EU yet to lift ban on Indonesian airlines

The European Union has recognized significant progress in Indonesia’s air safety, but the flight ban remains in place for now, reported The Jakarta Post.

After meeting with President Susilo Bambang Yudhoyono on Friday, Ambassador and Head of delegation for the EU and EC to Indonesia and Brunei Darussalam Julian Wilson said the EU was particularly impressed with the passing of the new aviation law that would boost air safety.

“This is a significant development for the improvement of air safety in Indonesia and for addressing the concerns of the ICAO [International Civil Aviation Organization] whose negative findings caused the EU air restriction on Indonesia to be put in place,” Wilson said in a statement.

However, he would not guarantee an immediate lifting of the EU ban on Indonesian airliners from European airspace, implemented in 2007.

The ban came into effect after a string of aviation accidents in Indonesia, the deadliest being the crash of an Adam Air jet in early 2007 that killed all 102 people on board.

Wilson said more work was needed for the law to be effective.

“The [Indonesian] Directorate General of Air Transportation recognizes there is significant work still to do. For example, there are the implementing regulations to draft and pass so the new law can be implemented on the ground,” he said.

“It is up to the directorate general to decide when it is ready to submit its case to the European Air Safety Committee that can review the air restriction on Indonesia.”

He added the EU wanted to see a lifting of the ban as soon as possible, by working closely with the directorate general to help address the ICAO findings and help it prepare to present its case to the air safety committee.

The directorate general of air transportation is under the auspices of the Transportation Ministry.

Wilson’s statement revises an earlier claim by presidential spokesman Dino Patti Jalal who said the EU was mulling a lifting of the ban between March and June this year.

“Mr. Julian Wilson said the EC is optimistic it can lift the flight ban by the end of the first half of the year.

“This could happen in March or June, depending on talks on technicalities between the two parties,” said Dino, adding Wilson had insisted the flight ban was considered merely a technical affair rather than a political one.

Transportation Minister Jusman Syafii Djamal said the EU no longer had any reason to extend the flight ban.

“Indonesia will attend a [European Commission] meeting in March in Brussels,” he said.

“The meeting, which is held every three months, will discuss the possibility of the flight ban being lifted.”

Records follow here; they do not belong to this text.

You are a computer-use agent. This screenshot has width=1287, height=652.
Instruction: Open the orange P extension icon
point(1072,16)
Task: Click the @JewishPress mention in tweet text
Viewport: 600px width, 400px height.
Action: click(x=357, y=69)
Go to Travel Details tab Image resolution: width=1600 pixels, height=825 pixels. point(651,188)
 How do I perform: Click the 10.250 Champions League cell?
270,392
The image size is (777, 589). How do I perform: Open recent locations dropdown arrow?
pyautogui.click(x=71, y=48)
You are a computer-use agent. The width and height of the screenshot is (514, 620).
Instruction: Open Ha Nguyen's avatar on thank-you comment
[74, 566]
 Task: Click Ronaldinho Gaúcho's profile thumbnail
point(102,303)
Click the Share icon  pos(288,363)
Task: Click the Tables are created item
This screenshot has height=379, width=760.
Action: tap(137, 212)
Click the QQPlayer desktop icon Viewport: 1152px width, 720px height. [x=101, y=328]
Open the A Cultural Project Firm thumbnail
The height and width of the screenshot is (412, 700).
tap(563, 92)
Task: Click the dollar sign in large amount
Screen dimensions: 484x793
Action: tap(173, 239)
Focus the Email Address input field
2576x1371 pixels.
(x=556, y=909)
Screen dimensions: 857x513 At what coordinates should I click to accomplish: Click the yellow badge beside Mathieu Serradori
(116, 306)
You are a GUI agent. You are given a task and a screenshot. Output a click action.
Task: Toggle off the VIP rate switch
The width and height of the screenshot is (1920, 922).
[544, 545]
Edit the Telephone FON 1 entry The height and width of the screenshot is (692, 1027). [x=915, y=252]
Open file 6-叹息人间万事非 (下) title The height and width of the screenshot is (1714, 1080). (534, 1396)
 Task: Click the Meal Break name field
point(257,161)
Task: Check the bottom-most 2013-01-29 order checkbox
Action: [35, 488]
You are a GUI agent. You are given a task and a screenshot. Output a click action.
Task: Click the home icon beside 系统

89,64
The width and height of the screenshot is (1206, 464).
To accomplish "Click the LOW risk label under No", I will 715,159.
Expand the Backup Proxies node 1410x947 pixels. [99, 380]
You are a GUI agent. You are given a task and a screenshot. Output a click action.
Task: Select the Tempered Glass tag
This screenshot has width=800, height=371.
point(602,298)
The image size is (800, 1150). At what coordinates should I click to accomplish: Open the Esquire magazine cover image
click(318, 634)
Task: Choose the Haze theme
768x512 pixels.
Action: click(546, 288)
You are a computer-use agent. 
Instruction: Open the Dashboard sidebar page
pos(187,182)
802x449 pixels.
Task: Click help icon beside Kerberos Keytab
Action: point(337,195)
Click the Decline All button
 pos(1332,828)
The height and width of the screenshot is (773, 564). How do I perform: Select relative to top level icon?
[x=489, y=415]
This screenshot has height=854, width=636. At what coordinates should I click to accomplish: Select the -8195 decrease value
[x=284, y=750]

But if the meeting failed to do so, Jusman went on, the ban would be extended for another three months.

The EC is the EU’s executive branch, responsible for proposing legislation, implementing decisions, upholding the EU’s treaties and the general day-to-day running of the EU.

Recommendations from two EU countries are sufficient to impose a flight ban, but approval from all 27 member states is needed to lift a ban.

Jusman previously said the EU no longer had reasons for the ban except on a discriminatory basis.